No matter what these actions are called, the same unnecessary risks
taken by American soldiers in Vietnam are being taken by our sons in
the Balkans and Somalia. American soldiers are once again miscast as
diplomatic-pawns on missions driven by ambiguous, ineffective and
indecisive international political priorities. Our soldiers are not
serving American security needs prosecuted with hard fought military
tactics with strategies designed for victory, led by honorable men, of
the profession of arms, who take personal moral responsibility for the
welfare of those under their command because they know personally the
high price the battlefield extracts no matter whether you call it the
Vietnam War or U.N. Peacekeeping.

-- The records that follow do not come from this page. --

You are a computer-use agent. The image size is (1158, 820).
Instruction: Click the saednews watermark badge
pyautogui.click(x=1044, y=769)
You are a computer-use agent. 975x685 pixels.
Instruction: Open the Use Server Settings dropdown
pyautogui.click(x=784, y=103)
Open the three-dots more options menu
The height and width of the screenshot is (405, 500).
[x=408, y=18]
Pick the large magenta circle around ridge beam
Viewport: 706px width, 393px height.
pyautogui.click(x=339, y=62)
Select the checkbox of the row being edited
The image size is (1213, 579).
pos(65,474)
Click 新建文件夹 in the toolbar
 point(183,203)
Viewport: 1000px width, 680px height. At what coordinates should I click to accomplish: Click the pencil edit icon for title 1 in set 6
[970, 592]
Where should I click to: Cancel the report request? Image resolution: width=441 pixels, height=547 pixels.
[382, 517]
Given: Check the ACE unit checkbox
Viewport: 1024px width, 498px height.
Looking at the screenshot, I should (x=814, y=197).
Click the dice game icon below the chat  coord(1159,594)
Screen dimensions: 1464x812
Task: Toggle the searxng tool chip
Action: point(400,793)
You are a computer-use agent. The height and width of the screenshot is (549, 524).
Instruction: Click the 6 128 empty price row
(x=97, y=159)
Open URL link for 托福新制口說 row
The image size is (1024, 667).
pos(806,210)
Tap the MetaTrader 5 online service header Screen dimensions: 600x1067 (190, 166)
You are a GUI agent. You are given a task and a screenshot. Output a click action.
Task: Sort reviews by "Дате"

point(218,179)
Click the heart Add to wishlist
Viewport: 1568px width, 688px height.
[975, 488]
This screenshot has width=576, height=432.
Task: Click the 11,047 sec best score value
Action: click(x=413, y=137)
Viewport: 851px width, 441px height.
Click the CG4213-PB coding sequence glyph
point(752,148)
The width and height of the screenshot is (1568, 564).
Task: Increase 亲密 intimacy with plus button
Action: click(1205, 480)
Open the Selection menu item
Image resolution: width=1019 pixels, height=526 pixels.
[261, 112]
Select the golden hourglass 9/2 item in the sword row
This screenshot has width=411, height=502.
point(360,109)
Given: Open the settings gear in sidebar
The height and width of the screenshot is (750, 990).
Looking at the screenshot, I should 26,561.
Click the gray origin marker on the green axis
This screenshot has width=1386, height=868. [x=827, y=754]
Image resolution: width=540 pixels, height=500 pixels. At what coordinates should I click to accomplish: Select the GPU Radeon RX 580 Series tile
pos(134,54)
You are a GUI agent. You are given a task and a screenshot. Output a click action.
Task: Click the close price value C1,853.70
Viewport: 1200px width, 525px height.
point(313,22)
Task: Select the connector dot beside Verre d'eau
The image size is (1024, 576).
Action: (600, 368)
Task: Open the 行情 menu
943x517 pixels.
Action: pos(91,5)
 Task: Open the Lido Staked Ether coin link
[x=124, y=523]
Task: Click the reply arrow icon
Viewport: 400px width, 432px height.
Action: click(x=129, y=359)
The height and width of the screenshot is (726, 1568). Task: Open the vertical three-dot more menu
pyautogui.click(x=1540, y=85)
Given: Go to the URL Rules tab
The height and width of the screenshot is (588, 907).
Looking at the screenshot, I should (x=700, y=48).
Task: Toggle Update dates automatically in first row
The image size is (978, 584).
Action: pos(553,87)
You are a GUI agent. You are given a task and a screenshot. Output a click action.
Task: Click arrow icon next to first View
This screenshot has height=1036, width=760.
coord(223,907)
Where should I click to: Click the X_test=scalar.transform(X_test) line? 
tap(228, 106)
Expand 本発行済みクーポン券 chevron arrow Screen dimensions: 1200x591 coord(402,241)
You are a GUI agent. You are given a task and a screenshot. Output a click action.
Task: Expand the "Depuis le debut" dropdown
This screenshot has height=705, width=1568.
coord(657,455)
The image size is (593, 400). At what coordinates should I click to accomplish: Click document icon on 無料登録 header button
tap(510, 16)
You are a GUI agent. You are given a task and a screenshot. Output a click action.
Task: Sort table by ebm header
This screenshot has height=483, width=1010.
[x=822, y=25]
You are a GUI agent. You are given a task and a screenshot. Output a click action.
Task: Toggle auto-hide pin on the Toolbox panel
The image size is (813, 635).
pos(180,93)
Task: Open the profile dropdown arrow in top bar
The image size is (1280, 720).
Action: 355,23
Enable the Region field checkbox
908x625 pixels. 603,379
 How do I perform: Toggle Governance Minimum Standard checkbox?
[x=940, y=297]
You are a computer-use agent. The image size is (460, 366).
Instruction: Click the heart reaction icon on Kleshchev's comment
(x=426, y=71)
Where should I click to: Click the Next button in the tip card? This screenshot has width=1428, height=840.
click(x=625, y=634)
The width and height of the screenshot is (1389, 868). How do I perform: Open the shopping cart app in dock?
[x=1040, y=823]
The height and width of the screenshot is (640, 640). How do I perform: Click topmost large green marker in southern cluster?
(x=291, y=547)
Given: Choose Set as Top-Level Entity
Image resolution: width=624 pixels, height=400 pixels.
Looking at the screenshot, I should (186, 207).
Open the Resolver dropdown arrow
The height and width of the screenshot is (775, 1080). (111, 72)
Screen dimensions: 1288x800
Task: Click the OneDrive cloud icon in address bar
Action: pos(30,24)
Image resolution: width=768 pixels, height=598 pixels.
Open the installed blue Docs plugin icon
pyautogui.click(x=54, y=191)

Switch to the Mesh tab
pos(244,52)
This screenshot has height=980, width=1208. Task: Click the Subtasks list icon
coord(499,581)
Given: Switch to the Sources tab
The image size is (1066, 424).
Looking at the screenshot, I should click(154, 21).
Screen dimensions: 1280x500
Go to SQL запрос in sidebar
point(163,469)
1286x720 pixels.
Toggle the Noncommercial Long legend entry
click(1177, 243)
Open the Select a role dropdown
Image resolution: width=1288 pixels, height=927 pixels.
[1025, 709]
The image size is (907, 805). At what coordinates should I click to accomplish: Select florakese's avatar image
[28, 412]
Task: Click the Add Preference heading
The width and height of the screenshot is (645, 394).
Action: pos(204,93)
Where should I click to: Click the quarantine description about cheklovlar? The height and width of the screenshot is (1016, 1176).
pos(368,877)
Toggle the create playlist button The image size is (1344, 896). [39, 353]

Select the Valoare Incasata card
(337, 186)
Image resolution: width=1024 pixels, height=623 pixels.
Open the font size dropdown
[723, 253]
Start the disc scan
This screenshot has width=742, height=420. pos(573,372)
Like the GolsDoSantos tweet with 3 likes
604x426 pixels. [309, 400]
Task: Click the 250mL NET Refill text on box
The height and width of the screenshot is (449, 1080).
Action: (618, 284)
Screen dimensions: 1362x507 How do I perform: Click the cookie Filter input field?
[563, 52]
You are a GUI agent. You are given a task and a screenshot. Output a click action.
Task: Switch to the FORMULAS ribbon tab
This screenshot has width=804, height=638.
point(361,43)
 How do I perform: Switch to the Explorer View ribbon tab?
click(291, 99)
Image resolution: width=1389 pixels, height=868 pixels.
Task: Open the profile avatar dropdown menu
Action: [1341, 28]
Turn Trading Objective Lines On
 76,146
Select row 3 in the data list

The military actions in the Balkans
are too painfully reminiscent of Robert Strange McNamara's double
talk, lies and managed death and defeat in Vietnam for this old Marine
who believed and trusted those recently revealed as dishonorable "wise
men."
In 1971, Army General Thomas Lane evaluated our military leadership's
complicity with such men then which painfully still appears today:
It is noteworthy that in recounting this history of the Vietnam war,
I have hardly alluded to our military leaders. They have apparently
had little influence in making national policy. They have acceded
without public protest to a disastrous strategic course which
threatens to destroy our Republic. How could this be?
The military services have in recent decades undergone a drastic
transformation. Standards of professional conduct which before World
War II were firmly established have since that war been abandoned.
Instead of conceiving a responsibility for the military security for
the nation, for the lives of men committed to battle, for the
economy of national resources, military leaders now conceive only an
obligation to obey the ruling political administration. They have
shed all traces of moral responsibility by blaming political leaders
for the course of policy. [2]
Many veterans who were willing soldiers once and young still grieve
for the loss of American lives and honor in Vietnam. We have built our
own memorials so that the honorable service of the American dead and
missing will not be rendered trivial and pointless by the compounded
lies of ambitious, powerful and misguided internationalists like Rusk,
McNamara, Rostow then and Clinton and Halprin now.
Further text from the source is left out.